> _Activity list_:
- 1) In the passage on lymphoma treatment, retype the words starting with "The R-mini-CHOP regimen, which" and going on through "population remains unclear.".
- 2) Rewrite more briefly the paragraph of the passage on lymphoma treatment that begins "The R-mini-CHOP regimen", keeping its main facts.

The standard treatment for patients with diffuse large B-cell lymphoma (DLBCL), the most common type of mature B-cell lymphoma [1], includes rituximab, cyclophosphamide, doxorubicin, vincristine, and prednisolone (R-CHOP) [2]. However, the POLARIX trial indicated that polatuzumab vedotin (Pola) combined with rituximab, cyclophosphamide, doxorubicin, and prednisolone (pola-R-CHP) resulted in a lower risk of disease progression and relapse than R-CHOP [3]. For the CHOP regimen, reducing the dose of chemotherapeutic agents and extending the treatment duration, particularly in older patients, those with organ dysfunction, and those experiencing infections, is often necessary. In addition, social factors such as limited access to care or support can lead to prolonged treatment intervals.

The R-mini-CHOP regimen, which includes a 50% reduced dose of anthracycline and cyclophosphamide, was effective for most older patients in several clinical trials, especially for patients aged > 80 years [4, 5]. Several studies on reduced-dose R-CHOP regimens have shown that maintaining a high relative dose intensity (RDI) enhances response rates and prolongs overall survival (OS) and progression-free survival (PFS) [6, 7].

Although older patients often receive a reduced dose of R-CHOP, the POLARIX clinical trial primarily included patients aged < 80 years, resulting in the efficacy and safety of Pola for untreated DLBCL in patients aged > 80 years being unproven. In addition, although a reduced-dose pola-R-CHP regimen may improve outcomes in older patients with DLBCL, its efficacy in this population remains unclear.

> _Supplied information_:
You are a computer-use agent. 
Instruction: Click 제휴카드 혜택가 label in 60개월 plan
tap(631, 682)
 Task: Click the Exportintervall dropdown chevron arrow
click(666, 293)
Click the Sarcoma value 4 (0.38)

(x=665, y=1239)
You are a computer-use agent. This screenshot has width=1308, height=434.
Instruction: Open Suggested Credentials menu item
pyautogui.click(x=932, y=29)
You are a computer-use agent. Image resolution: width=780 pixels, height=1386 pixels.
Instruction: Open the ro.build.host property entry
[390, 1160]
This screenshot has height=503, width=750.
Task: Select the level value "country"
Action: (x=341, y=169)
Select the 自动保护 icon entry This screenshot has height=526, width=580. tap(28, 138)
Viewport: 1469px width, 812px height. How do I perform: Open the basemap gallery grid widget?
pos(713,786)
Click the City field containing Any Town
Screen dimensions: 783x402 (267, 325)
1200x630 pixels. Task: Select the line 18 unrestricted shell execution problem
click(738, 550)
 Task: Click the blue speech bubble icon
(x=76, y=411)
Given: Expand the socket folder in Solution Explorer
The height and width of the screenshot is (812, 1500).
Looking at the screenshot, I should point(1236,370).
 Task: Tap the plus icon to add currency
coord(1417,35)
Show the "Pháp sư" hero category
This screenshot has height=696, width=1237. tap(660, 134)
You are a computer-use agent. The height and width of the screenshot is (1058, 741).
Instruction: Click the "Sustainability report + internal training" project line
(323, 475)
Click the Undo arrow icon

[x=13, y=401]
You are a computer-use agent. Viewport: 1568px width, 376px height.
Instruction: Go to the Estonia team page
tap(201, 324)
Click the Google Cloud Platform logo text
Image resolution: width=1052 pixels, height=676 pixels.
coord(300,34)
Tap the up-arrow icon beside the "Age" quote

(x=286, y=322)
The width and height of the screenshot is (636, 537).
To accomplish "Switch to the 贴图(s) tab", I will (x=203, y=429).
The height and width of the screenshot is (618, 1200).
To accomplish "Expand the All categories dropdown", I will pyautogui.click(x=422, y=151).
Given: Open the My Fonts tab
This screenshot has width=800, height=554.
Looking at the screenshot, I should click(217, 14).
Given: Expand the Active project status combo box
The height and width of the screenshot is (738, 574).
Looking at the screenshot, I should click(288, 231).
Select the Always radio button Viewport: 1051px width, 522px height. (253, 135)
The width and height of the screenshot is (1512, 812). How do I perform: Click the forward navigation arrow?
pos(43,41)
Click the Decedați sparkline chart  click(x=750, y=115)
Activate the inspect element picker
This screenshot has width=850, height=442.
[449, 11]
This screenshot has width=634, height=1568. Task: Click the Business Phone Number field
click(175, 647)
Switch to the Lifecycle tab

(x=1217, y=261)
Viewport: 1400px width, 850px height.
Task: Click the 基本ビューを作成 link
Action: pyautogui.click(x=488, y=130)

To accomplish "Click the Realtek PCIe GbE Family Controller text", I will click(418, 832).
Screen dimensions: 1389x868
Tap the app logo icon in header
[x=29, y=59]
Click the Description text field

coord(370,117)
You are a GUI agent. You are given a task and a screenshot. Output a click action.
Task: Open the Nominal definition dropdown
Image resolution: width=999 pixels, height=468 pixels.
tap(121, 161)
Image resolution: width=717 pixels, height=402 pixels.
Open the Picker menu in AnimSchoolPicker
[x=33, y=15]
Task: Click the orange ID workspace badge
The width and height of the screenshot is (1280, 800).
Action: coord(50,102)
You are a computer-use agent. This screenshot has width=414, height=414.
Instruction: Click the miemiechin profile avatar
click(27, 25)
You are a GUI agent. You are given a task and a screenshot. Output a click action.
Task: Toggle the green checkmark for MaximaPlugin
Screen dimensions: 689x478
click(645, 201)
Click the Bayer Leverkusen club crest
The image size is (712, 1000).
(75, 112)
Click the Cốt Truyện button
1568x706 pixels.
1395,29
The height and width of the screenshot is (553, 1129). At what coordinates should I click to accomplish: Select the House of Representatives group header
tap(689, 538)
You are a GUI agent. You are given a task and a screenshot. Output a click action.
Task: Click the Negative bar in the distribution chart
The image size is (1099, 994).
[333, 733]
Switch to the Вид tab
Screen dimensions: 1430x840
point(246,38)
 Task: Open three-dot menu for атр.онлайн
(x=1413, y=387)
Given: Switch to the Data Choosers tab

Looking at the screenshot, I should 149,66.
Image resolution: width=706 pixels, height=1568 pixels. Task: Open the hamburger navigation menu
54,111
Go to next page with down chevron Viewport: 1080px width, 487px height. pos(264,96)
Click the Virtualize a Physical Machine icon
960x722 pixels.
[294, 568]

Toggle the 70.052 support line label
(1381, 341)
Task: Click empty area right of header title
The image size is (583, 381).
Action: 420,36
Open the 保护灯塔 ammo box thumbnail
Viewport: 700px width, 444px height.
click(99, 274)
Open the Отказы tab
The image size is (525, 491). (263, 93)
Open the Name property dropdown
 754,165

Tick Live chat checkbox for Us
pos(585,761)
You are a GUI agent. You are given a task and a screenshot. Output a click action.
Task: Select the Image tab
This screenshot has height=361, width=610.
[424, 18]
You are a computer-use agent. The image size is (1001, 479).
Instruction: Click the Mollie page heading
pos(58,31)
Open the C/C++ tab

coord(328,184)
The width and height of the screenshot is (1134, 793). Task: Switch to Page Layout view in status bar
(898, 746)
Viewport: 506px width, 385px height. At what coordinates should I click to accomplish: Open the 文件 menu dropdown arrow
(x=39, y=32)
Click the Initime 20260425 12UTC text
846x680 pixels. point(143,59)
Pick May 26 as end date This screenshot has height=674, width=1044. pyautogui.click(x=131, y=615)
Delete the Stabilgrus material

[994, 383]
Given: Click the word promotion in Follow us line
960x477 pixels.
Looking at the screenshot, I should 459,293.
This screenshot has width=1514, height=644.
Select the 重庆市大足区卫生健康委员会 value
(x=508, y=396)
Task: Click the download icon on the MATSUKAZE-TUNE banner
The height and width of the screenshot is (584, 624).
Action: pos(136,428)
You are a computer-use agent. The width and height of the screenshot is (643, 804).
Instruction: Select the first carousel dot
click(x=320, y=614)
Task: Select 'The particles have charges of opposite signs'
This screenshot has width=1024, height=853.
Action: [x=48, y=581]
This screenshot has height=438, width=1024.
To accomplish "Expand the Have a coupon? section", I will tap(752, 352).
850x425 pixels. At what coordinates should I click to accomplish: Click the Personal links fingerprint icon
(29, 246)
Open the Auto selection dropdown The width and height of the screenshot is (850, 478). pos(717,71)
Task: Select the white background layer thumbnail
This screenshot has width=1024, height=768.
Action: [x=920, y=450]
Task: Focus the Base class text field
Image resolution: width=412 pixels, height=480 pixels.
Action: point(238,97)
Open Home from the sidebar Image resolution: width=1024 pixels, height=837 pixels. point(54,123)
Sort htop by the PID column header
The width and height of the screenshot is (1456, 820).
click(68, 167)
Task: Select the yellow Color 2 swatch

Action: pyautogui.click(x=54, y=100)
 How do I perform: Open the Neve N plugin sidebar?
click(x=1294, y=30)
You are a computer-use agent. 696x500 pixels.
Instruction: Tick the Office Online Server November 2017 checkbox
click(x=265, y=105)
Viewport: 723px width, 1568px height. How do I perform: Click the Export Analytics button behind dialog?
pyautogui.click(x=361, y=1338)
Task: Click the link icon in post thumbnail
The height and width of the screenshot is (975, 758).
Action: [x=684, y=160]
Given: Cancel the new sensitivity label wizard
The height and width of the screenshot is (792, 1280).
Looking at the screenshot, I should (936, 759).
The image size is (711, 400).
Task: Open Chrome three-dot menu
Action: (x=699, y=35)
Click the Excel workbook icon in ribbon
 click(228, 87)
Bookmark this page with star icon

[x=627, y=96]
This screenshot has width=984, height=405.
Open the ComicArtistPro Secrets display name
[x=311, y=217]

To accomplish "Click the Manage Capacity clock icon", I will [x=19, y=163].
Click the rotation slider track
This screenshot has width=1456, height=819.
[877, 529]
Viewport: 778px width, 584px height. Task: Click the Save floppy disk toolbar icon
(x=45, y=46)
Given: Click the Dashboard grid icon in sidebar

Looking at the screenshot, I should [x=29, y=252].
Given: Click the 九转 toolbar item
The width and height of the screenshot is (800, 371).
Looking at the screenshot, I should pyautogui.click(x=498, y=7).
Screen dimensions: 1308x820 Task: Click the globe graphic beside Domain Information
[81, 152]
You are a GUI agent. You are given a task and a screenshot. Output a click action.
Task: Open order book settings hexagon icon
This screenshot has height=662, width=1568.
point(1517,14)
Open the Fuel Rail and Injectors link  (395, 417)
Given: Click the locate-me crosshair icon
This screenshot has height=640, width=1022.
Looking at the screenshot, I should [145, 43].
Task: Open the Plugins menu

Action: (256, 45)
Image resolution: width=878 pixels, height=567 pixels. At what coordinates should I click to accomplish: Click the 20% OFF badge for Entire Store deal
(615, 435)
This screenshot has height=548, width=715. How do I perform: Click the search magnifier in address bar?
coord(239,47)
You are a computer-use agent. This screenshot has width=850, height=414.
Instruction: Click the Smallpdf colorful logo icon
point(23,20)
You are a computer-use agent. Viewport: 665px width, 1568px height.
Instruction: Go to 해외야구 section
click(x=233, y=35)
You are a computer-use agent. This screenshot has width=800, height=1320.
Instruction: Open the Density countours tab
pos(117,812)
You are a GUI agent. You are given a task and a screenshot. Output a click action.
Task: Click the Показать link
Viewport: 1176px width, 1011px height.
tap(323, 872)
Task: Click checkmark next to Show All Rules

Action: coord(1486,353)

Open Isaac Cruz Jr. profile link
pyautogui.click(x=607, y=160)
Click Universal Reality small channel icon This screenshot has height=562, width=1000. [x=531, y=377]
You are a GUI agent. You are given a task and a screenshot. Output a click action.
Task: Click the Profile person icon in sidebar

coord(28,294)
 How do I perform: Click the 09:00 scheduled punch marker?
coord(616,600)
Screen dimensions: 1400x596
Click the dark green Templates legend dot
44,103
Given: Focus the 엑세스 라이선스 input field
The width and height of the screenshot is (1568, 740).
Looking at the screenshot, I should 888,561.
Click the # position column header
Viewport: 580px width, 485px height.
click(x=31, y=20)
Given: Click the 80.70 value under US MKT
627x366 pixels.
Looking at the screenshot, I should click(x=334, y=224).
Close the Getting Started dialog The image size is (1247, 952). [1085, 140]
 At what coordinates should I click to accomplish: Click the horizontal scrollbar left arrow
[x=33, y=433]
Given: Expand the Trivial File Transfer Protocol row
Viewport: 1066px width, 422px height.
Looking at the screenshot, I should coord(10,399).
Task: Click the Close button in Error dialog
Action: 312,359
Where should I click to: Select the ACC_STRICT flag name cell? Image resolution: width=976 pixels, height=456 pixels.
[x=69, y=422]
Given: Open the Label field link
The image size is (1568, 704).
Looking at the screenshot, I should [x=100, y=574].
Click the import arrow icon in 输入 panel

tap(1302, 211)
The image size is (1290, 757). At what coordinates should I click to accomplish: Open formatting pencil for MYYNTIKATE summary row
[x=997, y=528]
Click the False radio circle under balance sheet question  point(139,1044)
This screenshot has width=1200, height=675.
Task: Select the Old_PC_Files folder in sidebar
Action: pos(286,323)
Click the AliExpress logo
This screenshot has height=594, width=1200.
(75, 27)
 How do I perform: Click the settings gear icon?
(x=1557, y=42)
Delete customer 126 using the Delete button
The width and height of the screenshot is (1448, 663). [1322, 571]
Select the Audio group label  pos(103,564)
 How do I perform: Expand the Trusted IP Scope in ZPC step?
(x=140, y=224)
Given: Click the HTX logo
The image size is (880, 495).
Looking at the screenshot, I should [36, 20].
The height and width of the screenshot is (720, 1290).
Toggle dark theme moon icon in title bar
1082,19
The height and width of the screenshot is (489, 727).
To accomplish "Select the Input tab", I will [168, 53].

> _Solutions_:
- 1)
The R-mini-CHOP regimen, which includes a 50% reduced dose of anthracycline and cyclophosphamide, was effective for most older patients in several clinical trials, especially for patients aged > 80 years [4, 5]. Several studies on reduced-dose R-CHOP regimens have shown that maintaining a high relative dose intensity (RDI) enhances response rates and prolongs overall survival (OS) and progression-free survival (PFS) [6, 7].

Although older patients often receive a reduced dose of R-CHOP, the POLARIX clinical trial primarily included patients aged < 80 years, resulting in the efficacy and safety of Pola for untreated DLBCL in patients aged > 80 years being unproven. In addition, although a reduced-dose pola-R-CHP regimen may improve outcomes in older patients with DLBCL, its efficacy in this population remains unclear.

- 2) The R-mini-CHOP regimen, which halves the doses of anthracycline and cyclophosphamide, proved effective for most older patients in several clinical trials, particularly those aged over 80 years. Studies of reduced-dose R-CHOP regimens show that keeping a high relative dose intensity (RDI) improves response rates and prolongs overall survival (OS) and progression-free survival (PFS).